Entreprendre une rénovation peut s’avérer plus compliqué, plus long et plus coûteux que de démolir pour rebâtir. Par ailleurs, repenser un vieux bâtiment pour qu’il soit aux normes actuelles exige beaucoup de planification et de réflexion. « Le changement d’usage, puisque le principe était de créer du résidentiel à partir d’un bâtiment institutionnel complexifiait également ce projet. Ça demande de la patience de rénover pour avoir les permis, puis pour travailler sur le chantier. Il faut souvent casser à la main l’intérieur quand on garde la coquille ; c’est donc moins rapide qu’avec de la machinerie, mais quand l’extérieur a du cachet ou un intérêt historique, ça fait mal au cœur de détruire et par là même d’enlever l’histoire qu’il y a en arrière. Je crois que la notion écologique est essentielle aussi, parce que démolir engendre énormément de déchets », constate le président de Dorem, qui souligne d’ailleurs que les règlements d’urbanisme pour la conservation du patrimoine sont très stricts dans les grandes villes comme Montréal, où les démolitions ne sont pas souvent bien accueillies.
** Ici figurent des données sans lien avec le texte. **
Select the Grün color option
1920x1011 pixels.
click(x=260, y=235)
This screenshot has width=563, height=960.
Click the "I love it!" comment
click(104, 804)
Composé à l’origine d’une quarantaine de chambres, d’une cuisine et de salles de bains communes, le lieu comprendra 17 unités d’une ou deux chambres, réparties sur 4 niveaux et une annexe de 10 logements y sera ajoutée. « Je trouvais important d’augmenter l’offre d’appartements locatifs sur le Plateau Mont-Royal plutôt que de mettre les condos en vente », précise Michael Courrier. Il mise sur le haut de gamme en utilisant des matériaux de qualité, notamment pour les meubles et îlots de cuisine, et propose des appareils électroménagers de taille réduite, à l’européenne, pour maximiser l’espace. Tout est pensé dans les logements, mais aussi dans l’immeuble afin de pouvoir répondre au mode de vie contemporain. Par exemple, il y aura un endroit consacré au dépôt des colis.

Des abris pour les vélos sont prévus à l’arrière du bâtiment, car l’arrondissement veut un peu chasser les voitures du quartier pour des raisons environnementales.

« C’est un choix de société plus vert, on va aussi planter des arbres. Il y a beaucoup de commerces de proximité très accessibles, et le Plateau mise sur les déplacements à pieds ou à vélo. »

— Michael Courrier, président de Dorem

Baptisé Le Ploërmel en hommage aux Frères qui y ont vécu, ce projet devrait être achevé au printemps et certains appartements ont déjà trouvé preneur. Michael Courrier et le frère Gélinas, gestionnaire de la communauté des Frères de l’instruction chrétienne en Amérique qui a beaucoup apprécié cette relation, envisagent d’ailleurs de travailler ensemble sur d’autres projets.